| WHAT IS NEEDED |
Below are some records; copy them word for word and drop the pictures.

Pixel coordinate grounding data:
▬▬▬▬▬▬▬▬▬▬

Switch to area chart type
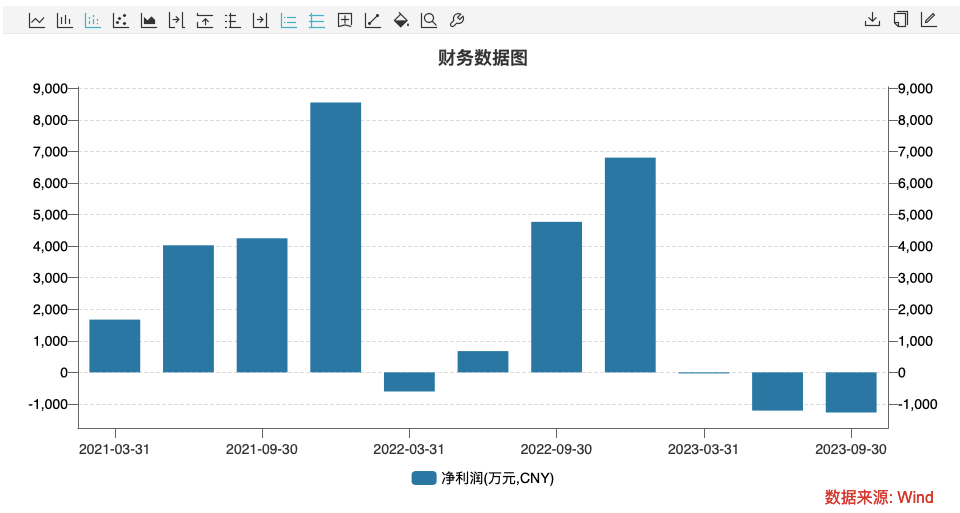This screenshot has width=960, height=513. pyautogui.click(x=149, y=20)
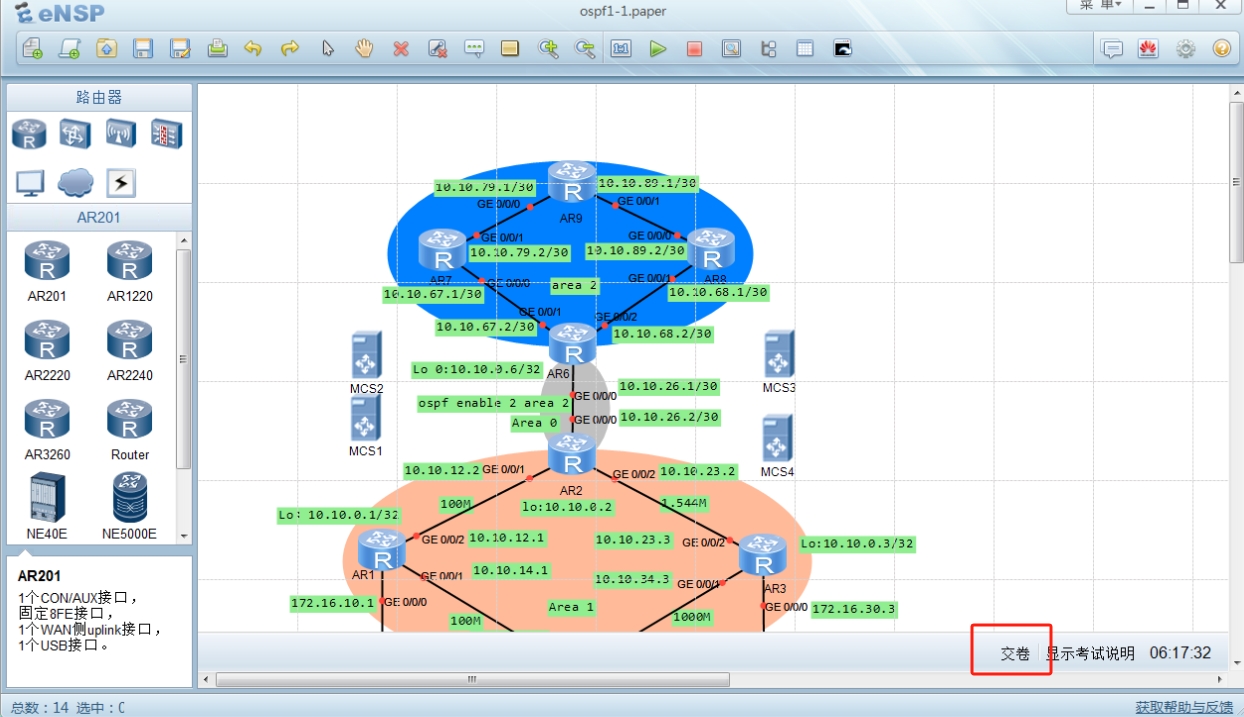This screenshot has width=1244, height=717.
Task: Select the wireless WLAN device category
Action: click(x=121, y=133)
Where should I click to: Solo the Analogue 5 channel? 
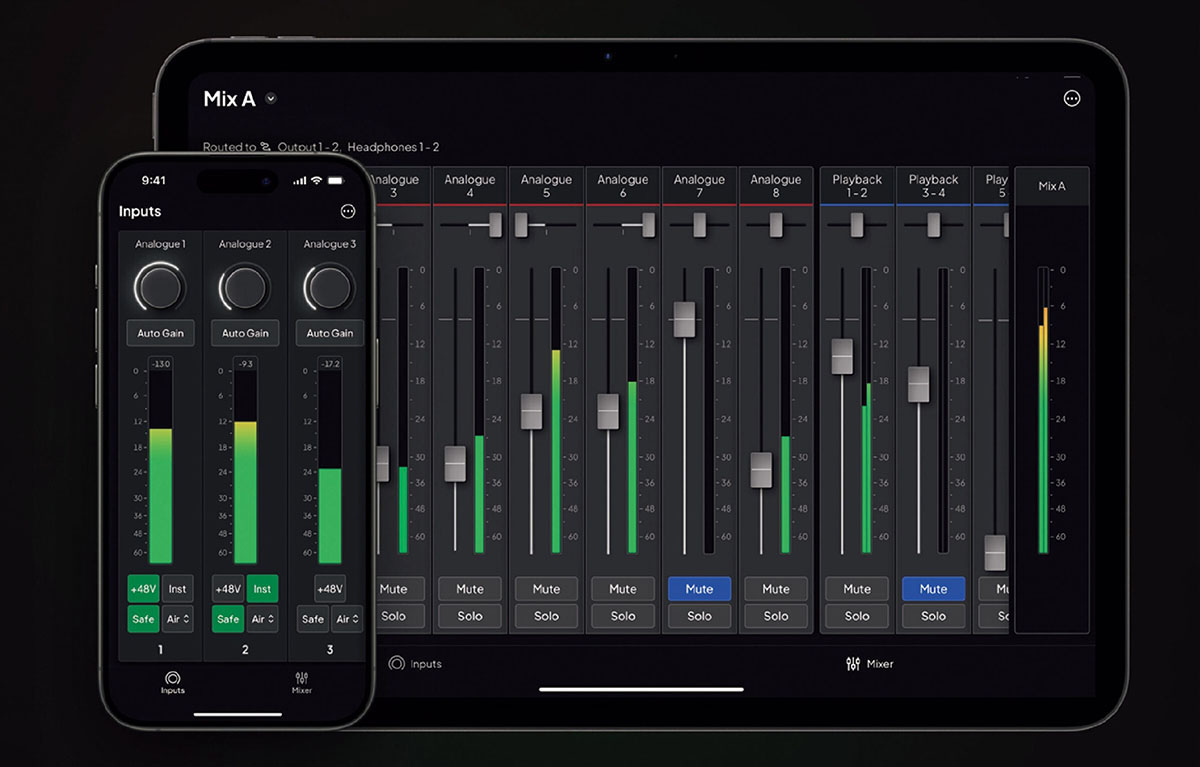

▬▬▬▬▬▬▬▬▬▬

| OUTPUT FOR THIS EXERCISE |
Switch to area chart type
This screenshot has width=960, height=513. pyautogui.click(x=149, y=20)
This screenshot has width=1244, height=717.
Task: Select the wireless WLAN device category
Action: click(x=121, y=133)
Where should I click to: Solo the Analogue 5 channel? 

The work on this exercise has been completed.